▶ INFORMATION PROVIDED:
::::::::::

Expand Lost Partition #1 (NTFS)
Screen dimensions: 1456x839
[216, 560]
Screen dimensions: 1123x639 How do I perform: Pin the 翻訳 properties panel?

::::::::::

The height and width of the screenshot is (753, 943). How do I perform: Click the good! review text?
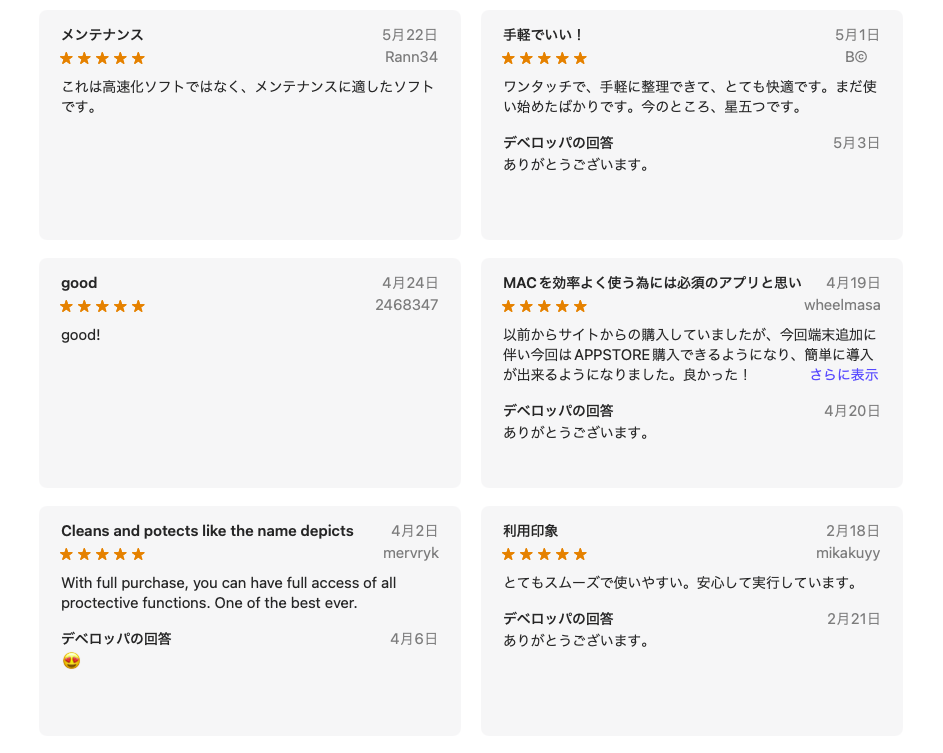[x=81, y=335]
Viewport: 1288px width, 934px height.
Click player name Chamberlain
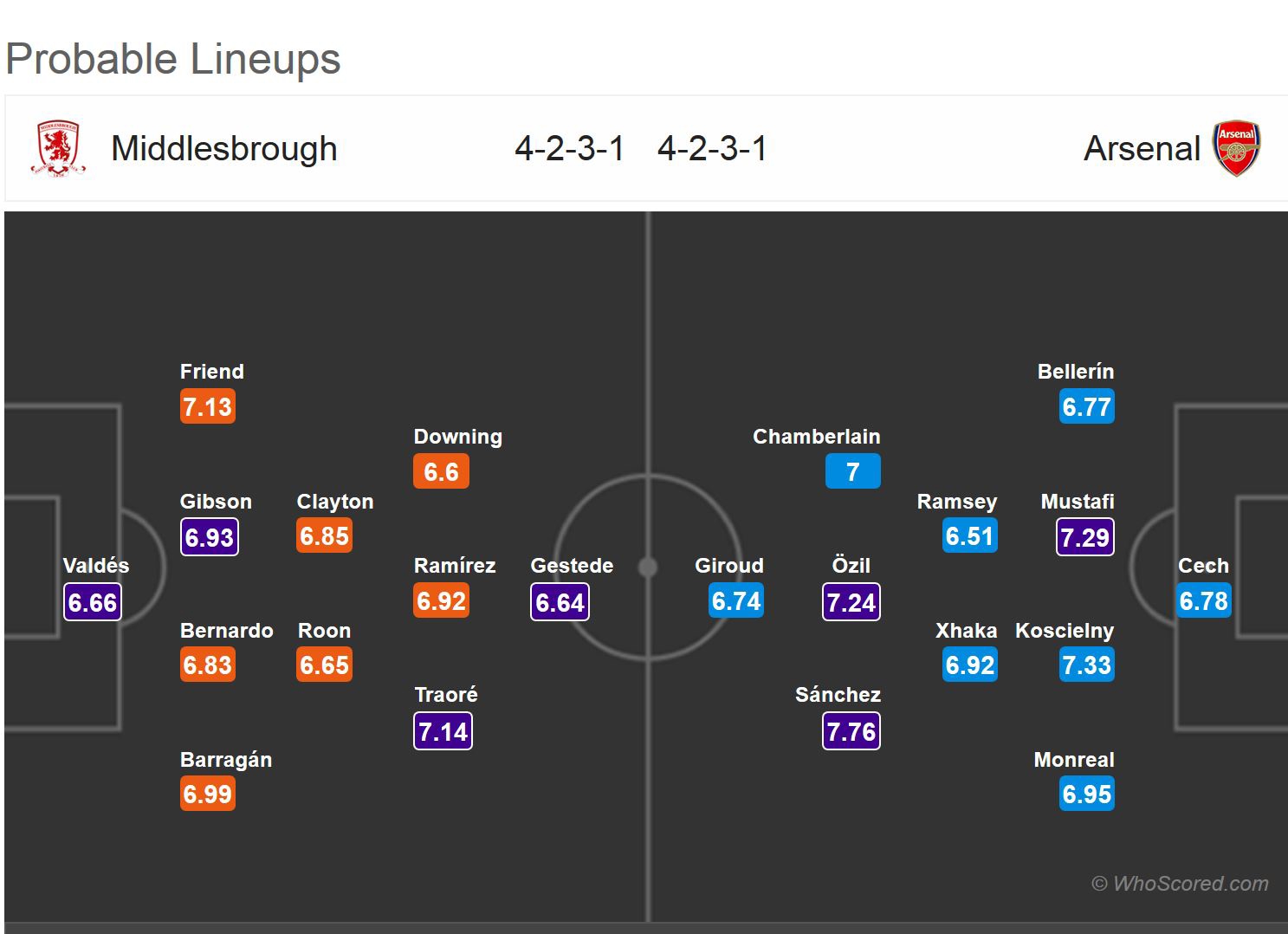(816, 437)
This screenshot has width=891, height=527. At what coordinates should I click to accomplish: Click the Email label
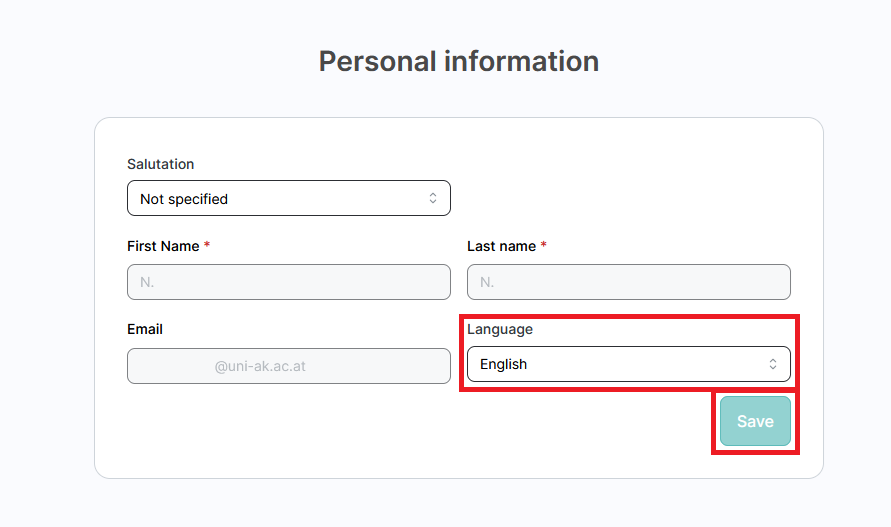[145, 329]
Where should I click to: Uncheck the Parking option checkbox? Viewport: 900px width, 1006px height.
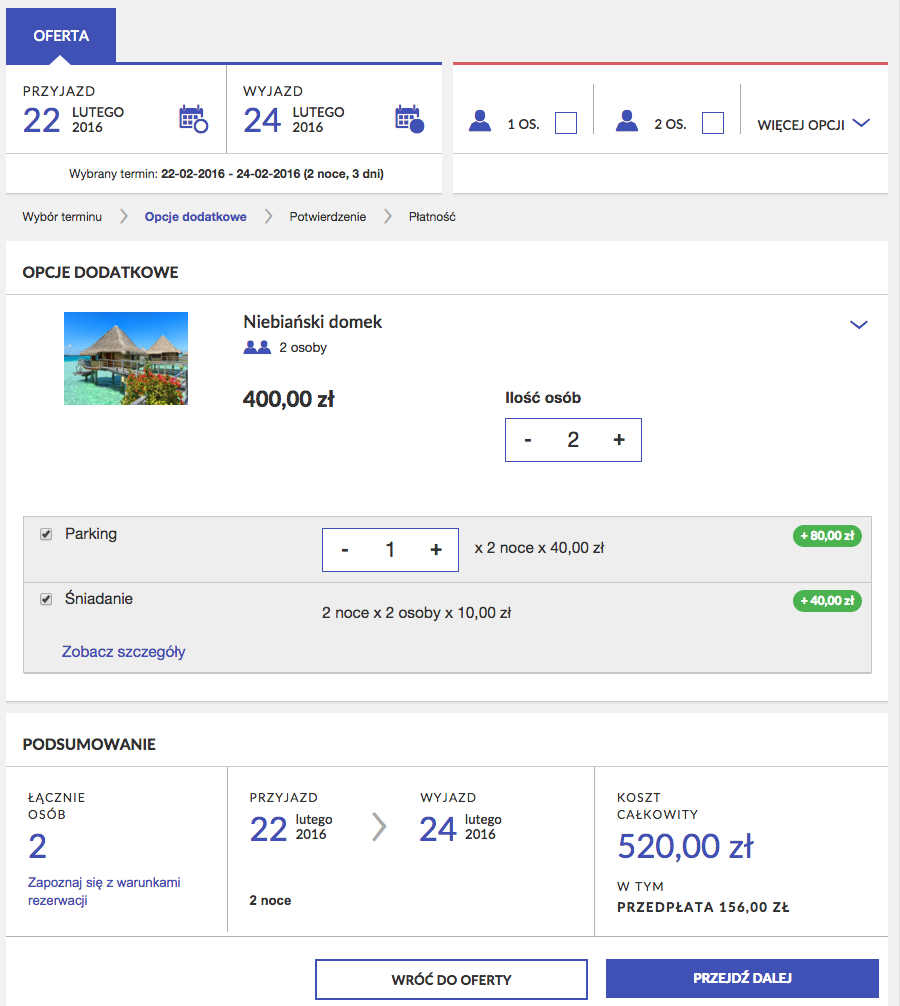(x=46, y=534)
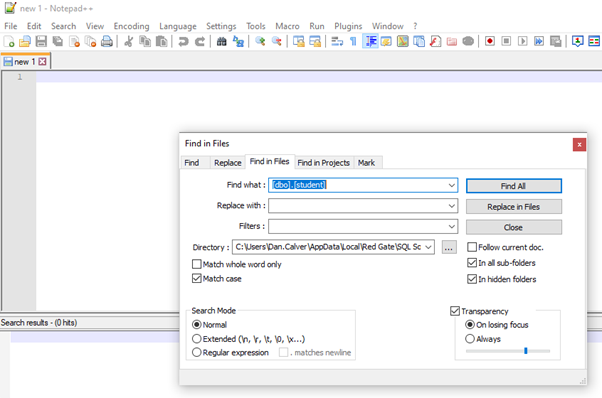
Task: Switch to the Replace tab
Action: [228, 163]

::::::::::

▶ WHAT YOU HAVE TO DO: Copy out the listing above exactly, starting with the line that contains "Expand Lost Partition #1 (NTFS)" and going on through the line that contains "Screen dimensions: 1123x639", and nothing else.

▶ EXERCISE RESPONSE:
Expand Lost Partition #1 (NTFS)
Screen dimensions: 1456x839
[216, 560]
Screen dimensions: 1123x639 How do I perform: Pin the 翻訳 properties panel?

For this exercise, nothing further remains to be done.